I was wondering widespread the nitroglycerin (for CP) contraindication of "head trauma" was. I've seen it plenty of times....yet I've also seen it not mentioned plenty of times.

Trying to get a sense of how often it gets left out due to how rare head traumas with chest pain were versus it just not really being a worrisome contraindication. I only know of one instance where it was given to a head trauma patient (medic was reasoning that injury might have led to MI)...patient condition significantly worsened...but no way to know how much (if any) nitro contributed.


----------



## Handsome Robb (Oct 22, 2010)

Are you asking why its contraindicated?

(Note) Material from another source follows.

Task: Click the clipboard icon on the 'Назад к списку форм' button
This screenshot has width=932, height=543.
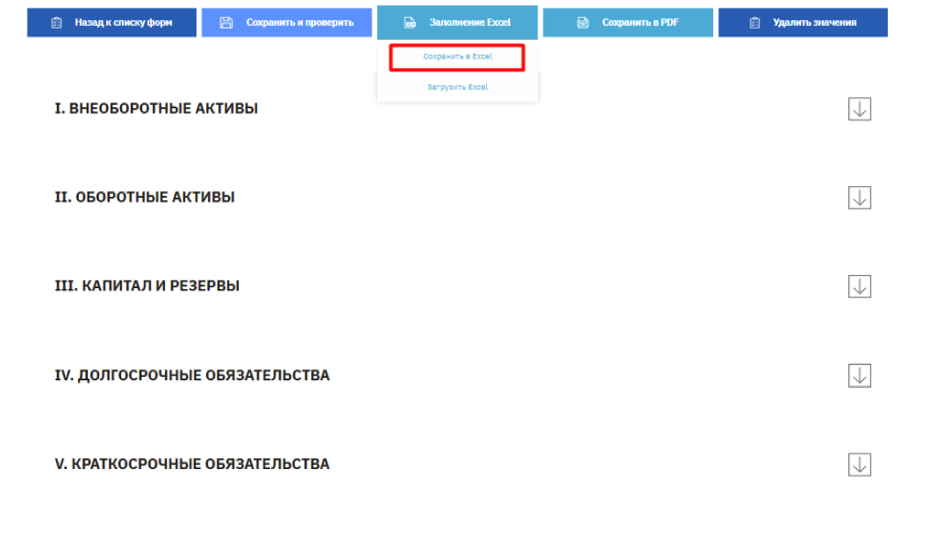Action: pyautogui.click(x=56, y=22)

Or are you asking how many people overlook the fact its contraindicated in a Pt. with CP and Head Trauma?


----------



## Shishkabob (Oct 22, 2010)

My only contraindication for nitro is hypotension.  


Though I'm really wondering a time that I'd have chest pain that made me think MI (as opposed to chest trauma) ALONG with a head injury with possible IICP.


----------



## AnthonyM83 (Oct 22, 2010)

CLARIFICATION: Trying to see how many people were taught that head trauma is a contraindication for nitro?
(Thanks NVRob)

We teach it in our EMT program for assisting with perscribed nitro, but someone brought up that a number of sources don't even list it as a contraindication. Just seeing how widespread it is...


----------



## CAO (Oct 22, 2010)

Somebody correct me if I'm wrong, but doesn't it have to do with the vasodilation?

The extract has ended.